(Collected data):
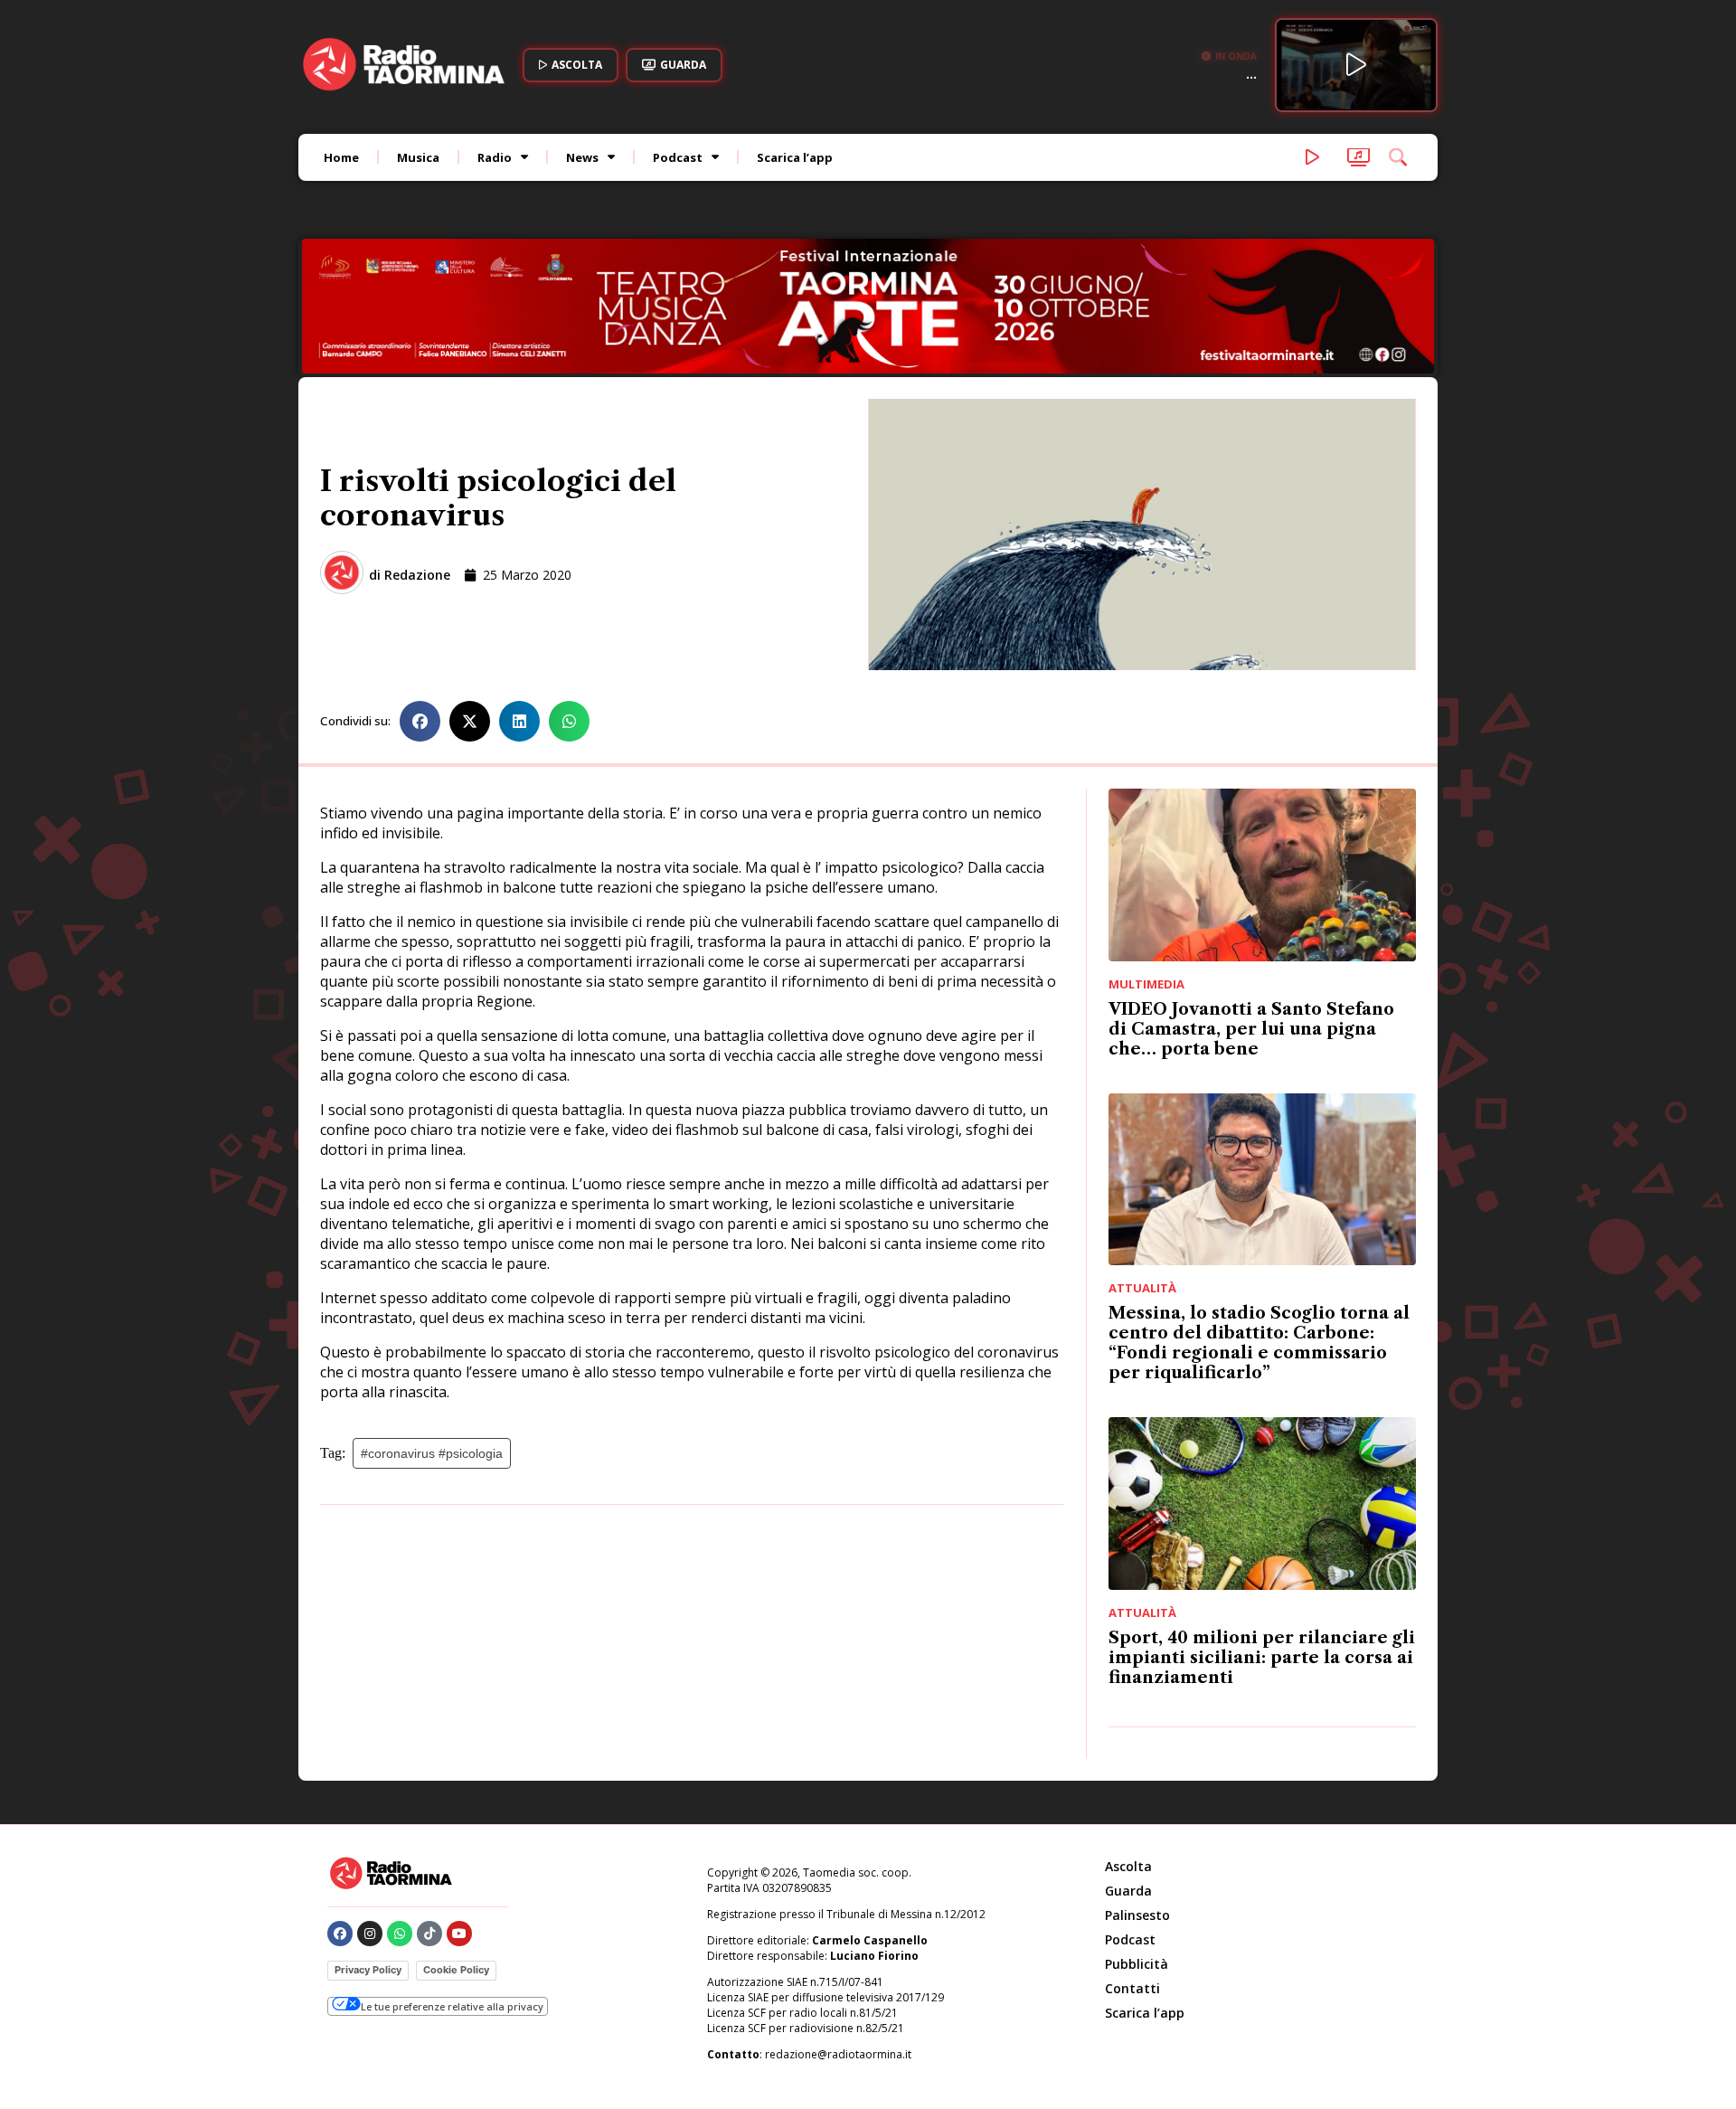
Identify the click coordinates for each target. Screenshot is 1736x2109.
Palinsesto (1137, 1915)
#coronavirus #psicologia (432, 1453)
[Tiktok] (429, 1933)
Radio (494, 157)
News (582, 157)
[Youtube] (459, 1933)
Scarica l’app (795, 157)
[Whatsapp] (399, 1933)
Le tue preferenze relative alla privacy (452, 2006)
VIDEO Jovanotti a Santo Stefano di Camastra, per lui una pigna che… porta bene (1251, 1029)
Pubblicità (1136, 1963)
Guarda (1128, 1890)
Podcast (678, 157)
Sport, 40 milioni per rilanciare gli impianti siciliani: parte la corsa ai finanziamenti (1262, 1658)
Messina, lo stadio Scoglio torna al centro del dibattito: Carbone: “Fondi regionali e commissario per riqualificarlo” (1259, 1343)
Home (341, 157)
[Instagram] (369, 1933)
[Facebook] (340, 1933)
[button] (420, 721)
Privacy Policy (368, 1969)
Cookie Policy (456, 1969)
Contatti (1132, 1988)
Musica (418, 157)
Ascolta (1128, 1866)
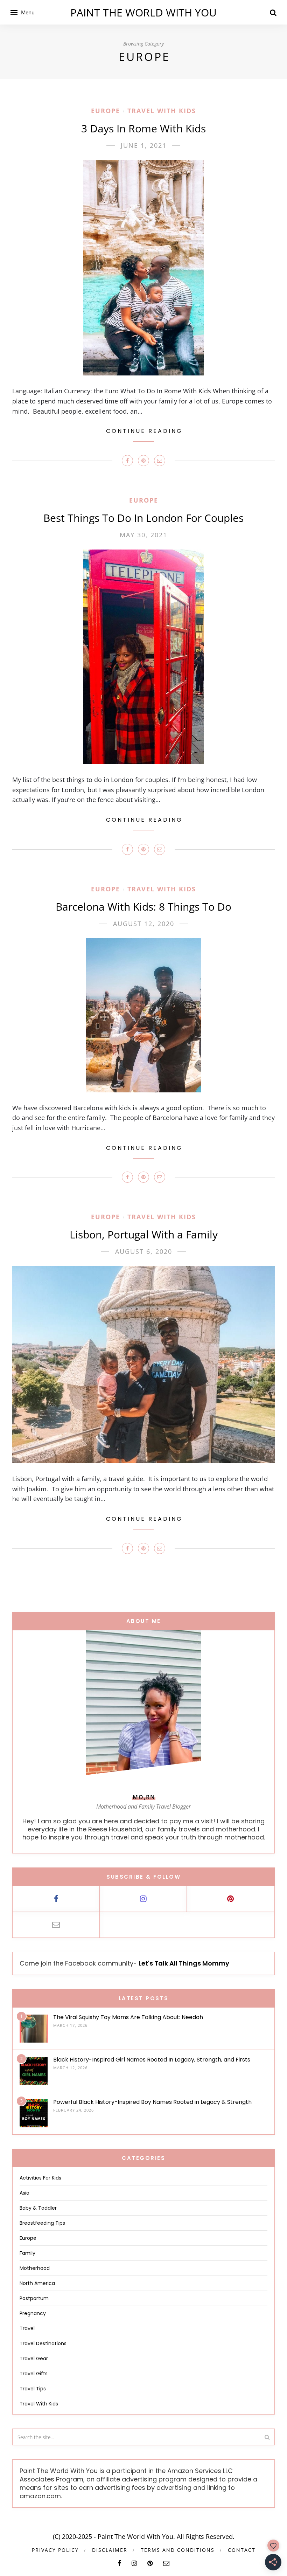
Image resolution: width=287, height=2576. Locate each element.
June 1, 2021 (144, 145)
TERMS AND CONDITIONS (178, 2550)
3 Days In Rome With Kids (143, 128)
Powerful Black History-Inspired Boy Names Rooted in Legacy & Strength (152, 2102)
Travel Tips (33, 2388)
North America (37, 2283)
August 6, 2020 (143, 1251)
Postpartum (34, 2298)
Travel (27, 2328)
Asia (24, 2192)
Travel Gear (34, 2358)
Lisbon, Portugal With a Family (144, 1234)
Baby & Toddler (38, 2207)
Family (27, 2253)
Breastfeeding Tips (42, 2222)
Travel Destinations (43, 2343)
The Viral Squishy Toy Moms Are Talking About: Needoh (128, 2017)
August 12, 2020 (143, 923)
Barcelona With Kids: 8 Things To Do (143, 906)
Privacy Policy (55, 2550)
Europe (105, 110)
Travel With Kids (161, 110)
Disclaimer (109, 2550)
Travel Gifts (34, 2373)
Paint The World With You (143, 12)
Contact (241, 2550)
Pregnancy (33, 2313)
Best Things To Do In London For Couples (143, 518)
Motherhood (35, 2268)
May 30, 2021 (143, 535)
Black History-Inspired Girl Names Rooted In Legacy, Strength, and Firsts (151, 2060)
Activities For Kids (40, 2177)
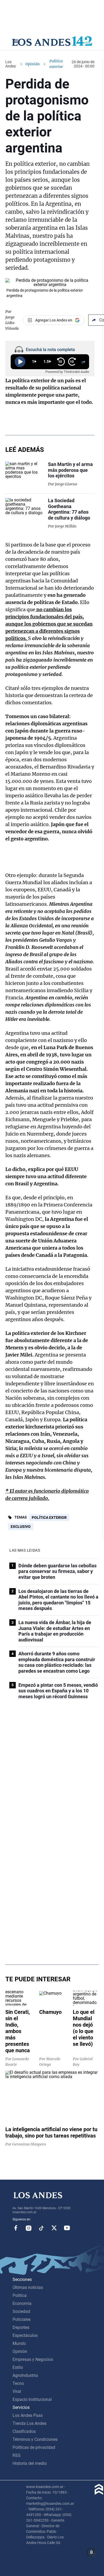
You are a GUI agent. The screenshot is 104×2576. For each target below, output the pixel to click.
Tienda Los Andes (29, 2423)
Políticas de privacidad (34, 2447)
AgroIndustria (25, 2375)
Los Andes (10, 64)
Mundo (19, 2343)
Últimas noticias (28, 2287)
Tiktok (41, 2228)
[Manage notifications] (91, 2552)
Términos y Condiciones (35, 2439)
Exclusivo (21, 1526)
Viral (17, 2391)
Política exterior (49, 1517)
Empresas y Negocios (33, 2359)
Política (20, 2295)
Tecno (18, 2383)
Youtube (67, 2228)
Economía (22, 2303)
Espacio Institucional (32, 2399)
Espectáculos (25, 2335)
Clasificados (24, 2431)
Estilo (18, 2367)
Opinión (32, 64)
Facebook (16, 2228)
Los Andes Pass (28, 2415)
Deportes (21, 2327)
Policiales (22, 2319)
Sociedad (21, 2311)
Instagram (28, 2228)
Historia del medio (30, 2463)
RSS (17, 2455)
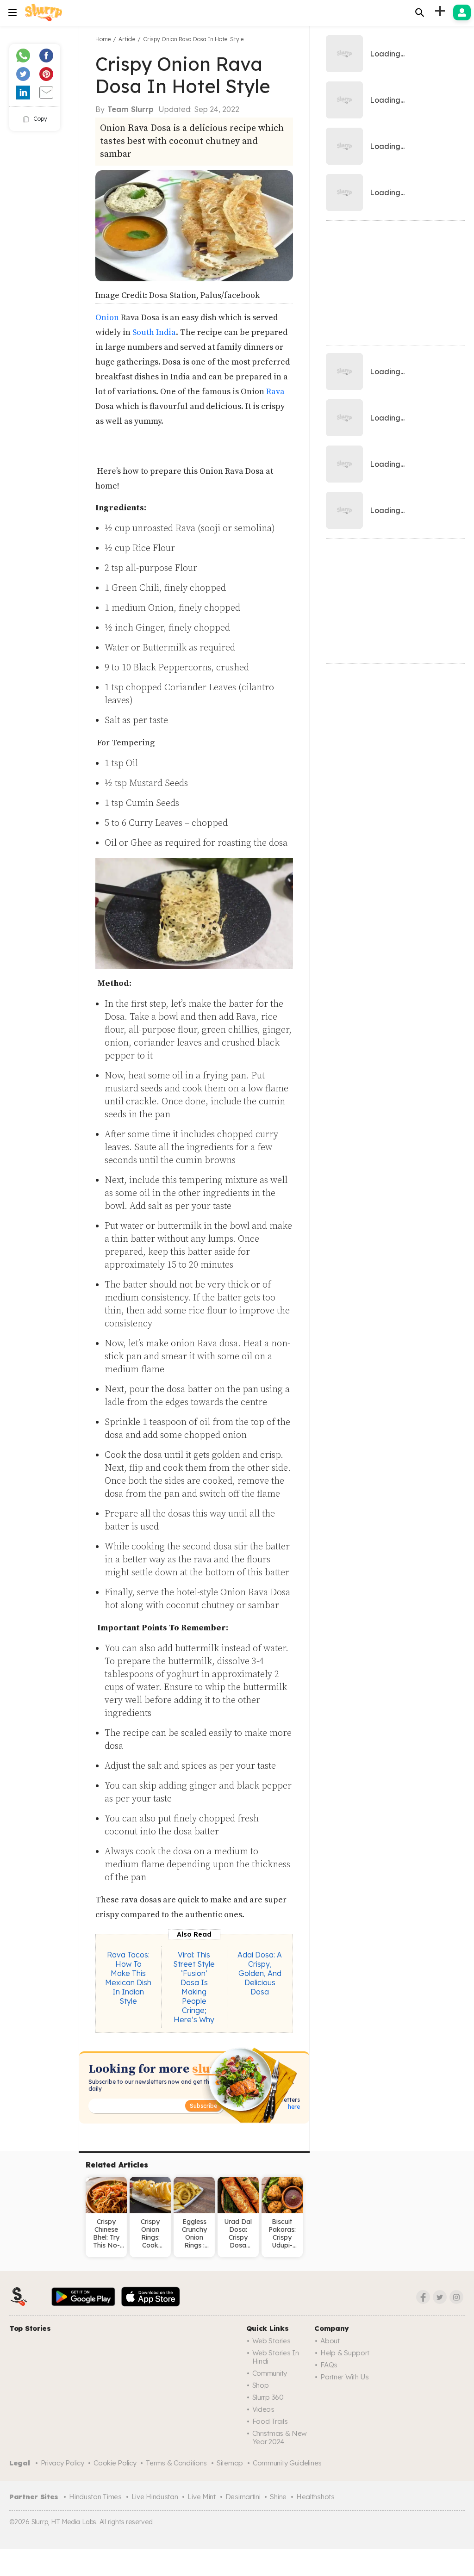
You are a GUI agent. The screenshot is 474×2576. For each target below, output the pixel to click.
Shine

(What the task asks): Set down exactly and only the lines from the start of the entries above through the line containing "May 30, 2021 (143, 535)", both ends included, omitting the pictures.

(Finished task):
Identify the click coordinates for each target. Screenshot is 1736x2109.
Palinsesto (1137, 1915)
#coronavirus #psicologia (432, 1453)
[Tiktok] (429, 1933)
Radio (494, 157)
News (582, 157)
[Youtube] (459, 1933)
Scarica l’app (795, 157)
[Whatsapp] (399, 1933)
Le tue preferenze relative alla privacy (452, 2006)
VIDEO Jovanotti a Santo Stefano di Camastra, per lui una pigna che… porta bene (1251, 1029)
Pubblicità (1136, 1963)
Guarda (1128, 1890)
Podcast (678, 157)
Sport, 40 milioni per rilanciare gli impianti siciliani: parte la corsa ai finanziamenti (1262, 1658)
Messina, lo stadio Scoglio torna al centro del dibattito: Carbone: “Fondi regionali e commissario per riqualificarlo” (1259, 1343)
Home (341, 157)
[Instagram] (369, 1933)
[Facebook] (340, 1933)
[button] (420, 721)
Privacy Policy (368, 1969)
Cookie Policy (456, 1969)
Contatti (1132, 1988)
Musica (418, 157)
Ascolta (1128, 1866)
Image resolution: width=287, height=2576. Locate each element.
June 1, 2021 (144, 145)
TERMS AND CONDITIONS (178, 2550)
3 Days In Rome With Kids (143, 128)
Powerful Black History-Inspired Boy Names Rooted in Legacy & Strength (152, 2102)
Travel Tips (33, 2388)
North America (37, 2283)
August 6, 2020 (143, 1251)
Postpartum (34, 2298)
Travel (27, 2328)
Asia (24, 2192)
Travel Gear (34, 2358)
Lisbon, Portugal With a Family (144, 1234)
Baby & Toddler (38, 2207)
Family (27, 2253)
Breastfeeding Tips (42, 2222)
Travel Destinations (43, 2343)
The Viral Squishy Toy Moms Are Talking About: Needoh (128, 2017)
August 12, 2020 (143, 923)
Barcelona With Kids: 8 Things To Do (143, 906)
Privacy Policy (55, 2550)
Europe (105, 110)
Travel With Kids (161, 110)
Disclaimer (109, 2550)
Travel Gifts (34, 2373)
Paint The World With You (143, 12)
Contact (241, 2550)
Pregnancy (33, 2313)
Best Things To Do In London For Couples (143, 518)
Motherhood (35, 2268)
May 30, 2021 (143, 535)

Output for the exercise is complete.